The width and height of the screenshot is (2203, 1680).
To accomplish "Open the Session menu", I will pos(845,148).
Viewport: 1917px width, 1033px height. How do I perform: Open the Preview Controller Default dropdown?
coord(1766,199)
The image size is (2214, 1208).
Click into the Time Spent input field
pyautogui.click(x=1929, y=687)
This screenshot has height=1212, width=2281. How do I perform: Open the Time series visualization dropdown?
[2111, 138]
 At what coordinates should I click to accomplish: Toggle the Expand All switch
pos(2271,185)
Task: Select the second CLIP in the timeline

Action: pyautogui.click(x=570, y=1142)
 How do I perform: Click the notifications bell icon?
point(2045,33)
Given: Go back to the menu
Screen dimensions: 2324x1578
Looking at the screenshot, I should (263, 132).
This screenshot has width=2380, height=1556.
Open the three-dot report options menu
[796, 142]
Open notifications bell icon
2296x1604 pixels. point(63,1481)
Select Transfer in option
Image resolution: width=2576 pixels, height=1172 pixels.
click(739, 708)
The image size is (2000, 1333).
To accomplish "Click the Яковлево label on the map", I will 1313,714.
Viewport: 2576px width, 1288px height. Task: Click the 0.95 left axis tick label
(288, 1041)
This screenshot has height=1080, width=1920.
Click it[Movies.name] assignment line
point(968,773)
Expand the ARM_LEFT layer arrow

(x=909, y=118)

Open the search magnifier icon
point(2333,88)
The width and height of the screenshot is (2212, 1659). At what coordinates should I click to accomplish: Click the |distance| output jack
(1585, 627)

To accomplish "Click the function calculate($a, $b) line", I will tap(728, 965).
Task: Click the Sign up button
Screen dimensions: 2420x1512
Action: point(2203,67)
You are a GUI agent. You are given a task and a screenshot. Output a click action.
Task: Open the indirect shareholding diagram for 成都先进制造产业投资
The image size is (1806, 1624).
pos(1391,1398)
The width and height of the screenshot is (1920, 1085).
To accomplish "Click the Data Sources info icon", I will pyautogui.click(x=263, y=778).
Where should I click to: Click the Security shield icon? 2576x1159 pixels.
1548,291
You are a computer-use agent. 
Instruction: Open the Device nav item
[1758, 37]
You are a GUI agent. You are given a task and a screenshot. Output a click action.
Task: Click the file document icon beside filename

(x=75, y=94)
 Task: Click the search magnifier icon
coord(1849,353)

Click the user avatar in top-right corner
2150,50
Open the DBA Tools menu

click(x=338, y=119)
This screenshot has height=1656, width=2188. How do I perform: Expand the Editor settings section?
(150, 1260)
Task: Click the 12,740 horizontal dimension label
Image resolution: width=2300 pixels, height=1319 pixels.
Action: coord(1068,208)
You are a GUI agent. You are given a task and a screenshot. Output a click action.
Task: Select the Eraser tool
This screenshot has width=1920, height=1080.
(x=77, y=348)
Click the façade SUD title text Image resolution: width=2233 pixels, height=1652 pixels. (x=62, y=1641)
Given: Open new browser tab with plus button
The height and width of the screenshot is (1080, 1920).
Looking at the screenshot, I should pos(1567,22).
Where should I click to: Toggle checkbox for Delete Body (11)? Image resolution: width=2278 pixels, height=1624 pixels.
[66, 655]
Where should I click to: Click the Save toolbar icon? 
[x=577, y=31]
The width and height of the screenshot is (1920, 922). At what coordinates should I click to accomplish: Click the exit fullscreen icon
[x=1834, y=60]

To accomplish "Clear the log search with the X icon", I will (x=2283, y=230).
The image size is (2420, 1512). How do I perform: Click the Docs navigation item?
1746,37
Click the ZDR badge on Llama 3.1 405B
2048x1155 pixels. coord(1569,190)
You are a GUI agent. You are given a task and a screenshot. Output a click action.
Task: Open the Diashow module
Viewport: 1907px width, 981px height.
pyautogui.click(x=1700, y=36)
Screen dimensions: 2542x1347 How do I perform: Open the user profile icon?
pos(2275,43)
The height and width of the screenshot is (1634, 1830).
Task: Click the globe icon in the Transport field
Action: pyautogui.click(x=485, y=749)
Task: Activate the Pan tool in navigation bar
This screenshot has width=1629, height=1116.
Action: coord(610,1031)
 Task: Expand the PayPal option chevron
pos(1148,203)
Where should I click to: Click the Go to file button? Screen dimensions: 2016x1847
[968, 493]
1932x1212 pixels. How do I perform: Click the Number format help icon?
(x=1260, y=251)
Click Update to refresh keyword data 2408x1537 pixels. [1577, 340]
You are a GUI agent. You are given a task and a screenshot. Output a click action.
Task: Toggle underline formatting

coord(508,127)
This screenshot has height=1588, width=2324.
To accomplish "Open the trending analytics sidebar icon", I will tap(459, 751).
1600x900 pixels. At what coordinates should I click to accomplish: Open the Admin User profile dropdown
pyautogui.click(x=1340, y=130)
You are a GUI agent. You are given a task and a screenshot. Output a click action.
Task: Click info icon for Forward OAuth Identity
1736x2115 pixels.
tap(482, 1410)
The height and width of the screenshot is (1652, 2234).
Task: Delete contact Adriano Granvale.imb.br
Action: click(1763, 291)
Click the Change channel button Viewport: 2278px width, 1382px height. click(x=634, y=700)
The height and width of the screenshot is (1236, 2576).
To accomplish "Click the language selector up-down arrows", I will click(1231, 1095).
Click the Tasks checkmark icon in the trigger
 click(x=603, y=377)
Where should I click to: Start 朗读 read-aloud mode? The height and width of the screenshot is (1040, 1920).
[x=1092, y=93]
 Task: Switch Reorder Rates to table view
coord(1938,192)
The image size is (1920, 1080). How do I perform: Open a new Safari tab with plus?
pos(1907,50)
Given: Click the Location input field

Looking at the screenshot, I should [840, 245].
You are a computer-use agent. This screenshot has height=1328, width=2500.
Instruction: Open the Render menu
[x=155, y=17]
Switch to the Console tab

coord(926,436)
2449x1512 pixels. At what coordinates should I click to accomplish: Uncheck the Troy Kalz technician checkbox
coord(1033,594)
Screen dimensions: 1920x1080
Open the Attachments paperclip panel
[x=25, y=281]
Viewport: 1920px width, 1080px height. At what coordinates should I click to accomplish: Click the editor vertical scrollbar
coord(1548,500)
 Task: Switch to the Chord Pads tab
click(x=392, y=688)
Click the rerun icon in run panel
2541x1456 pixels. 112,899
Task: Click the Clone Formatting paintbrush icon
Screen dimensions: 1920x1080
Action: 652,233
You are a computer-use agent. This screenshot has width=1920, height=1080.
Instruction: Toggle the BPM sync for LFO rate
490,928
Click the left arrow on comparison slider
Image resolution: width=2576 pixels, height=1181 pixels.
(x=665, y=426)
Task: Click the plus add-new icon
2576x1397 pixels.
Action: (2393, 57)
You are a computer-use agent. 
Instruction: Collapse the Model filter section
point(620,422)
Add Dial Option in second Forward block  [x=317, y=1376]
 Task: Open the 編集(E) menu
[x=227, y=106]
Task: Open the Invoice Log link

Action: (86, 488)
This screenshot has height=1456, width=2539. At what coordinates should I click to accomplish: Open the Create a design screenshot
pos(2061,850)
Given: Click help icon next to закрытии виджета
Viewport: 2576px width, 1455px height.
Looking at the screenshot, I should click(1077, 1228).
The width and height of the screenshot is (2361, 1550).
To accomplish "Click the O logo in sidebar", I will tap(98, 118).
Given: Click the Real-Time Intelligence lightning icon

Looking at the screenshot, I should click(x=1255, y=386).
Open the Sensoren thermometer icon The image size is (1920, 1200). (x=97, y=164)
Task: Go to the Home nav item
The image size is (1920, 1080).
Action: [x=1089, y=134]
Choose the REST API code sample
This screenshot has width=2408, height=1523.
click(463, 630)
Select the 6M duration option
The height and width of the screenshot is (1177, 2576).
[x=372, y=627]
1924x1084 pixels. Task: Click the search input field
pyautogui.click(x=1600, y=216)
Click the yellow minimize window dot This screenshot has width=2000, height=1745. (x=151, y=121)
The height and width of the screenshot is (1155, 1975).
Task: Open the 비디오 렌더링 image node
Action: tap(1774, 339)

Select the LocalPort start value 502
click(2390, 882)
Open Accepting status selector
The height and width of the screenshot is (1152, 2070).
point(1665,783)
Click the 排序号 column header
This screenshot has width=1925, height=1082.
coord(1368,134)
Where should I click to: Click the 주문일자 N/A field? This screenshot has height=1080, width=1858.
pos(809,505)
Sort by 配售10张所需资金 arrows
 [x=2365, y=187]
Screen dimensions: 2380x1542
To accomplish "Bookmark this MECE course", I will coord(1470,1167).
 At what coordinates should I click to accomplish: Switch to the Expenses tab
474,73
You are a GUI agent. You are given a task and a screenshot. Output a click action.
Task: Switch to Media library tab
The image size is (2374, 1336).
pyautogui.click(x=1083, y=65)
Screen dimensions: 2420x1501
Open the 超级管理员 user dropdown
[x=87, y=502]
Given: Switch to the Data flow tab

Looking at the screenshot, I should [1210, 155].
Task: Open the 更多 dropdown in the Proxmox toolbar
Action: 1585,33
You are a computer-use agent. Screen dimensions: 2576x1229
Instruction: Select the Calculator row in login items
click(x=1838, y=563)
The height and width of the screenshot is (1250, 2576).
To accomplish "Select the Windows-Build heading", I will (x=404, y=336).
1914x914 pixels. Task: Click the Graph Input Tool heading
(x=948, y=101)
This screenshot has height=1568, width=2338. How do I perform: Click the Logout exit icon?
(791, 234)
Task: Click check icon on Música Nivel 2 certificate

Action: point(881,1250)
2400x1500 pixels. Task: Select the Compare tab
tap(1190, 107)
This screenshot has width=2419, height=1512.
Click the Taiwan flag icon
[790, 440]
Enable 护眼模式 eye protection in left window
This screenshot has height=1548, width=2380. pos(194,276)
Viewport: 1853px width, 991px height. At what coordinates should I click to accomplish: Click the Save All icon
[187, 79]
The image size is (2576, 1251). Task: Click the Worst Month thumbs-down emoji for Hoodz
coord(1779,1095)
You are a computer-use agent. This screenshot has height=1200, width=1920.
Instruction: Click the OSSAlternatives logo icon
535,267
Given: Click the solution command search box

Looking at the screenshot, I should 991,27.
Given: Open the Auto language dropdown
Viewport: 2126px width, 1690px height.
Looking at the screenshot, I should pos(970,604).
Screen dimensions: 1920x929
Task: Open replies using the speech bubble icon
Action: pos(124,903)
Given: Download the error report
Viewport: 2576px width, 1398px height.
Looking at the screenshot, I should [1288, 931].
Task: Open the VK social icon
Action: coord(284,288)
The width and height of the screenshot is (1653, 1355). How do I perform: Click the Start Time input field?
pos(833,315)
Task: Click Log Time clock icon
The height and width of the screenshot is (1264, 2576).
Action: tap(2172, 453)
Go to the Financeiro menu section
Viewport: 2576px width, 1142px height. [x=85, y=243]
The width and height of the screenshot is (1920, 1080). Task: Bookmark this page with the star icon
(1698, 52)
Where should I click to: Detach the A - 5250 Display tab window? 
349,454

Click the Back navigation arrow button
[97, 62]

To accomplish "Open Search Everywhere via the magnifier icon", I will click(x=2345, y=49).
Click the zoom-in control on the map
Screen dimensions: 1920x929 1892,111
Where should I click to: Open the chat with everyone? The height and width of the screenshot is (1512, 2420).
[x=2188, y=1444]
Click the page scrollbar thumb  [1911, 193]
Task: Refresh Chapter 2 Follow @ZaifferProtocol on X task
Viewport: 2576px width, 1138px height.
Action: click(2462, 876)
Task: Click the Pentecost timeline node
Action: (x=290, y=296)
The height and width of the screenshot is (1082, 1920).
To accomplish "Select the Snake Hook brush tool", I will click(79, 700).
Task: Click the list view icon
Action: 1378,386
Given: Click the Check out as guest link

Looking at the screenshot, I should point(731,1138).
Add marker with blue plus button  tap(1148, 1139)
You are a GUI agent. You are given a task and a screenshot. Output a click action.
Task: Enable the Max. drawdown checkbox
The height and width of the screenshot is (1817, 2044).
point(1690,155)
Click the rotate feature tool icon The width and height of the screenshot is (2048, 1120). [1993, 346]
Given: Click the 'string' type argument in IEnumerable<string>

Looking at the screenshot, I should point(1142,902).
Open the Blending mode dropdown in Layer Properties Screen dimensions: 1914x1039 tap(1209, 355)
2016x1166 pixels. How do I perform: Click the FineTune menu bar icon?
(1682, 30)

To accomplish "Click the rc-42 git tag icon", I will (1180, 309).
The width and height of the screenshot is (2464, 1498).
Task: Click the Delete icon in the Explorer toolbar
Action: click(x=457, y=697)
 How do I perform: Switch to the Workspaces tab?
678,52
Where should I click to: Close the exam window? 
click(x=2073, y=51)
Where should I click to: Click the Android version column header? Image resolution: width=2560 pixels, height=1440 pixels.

☆ ☆ ☆ ☆

WORK REQUEST -
Only lines that include "sidebar" belong in the answer; copy all of them from the listing.

REPLY -
To accomplish "Open the trending analytics sidebar icon", I will tap(459, 751).
To accomplish "Click the O logo in sidebar", I will tap(98, 118).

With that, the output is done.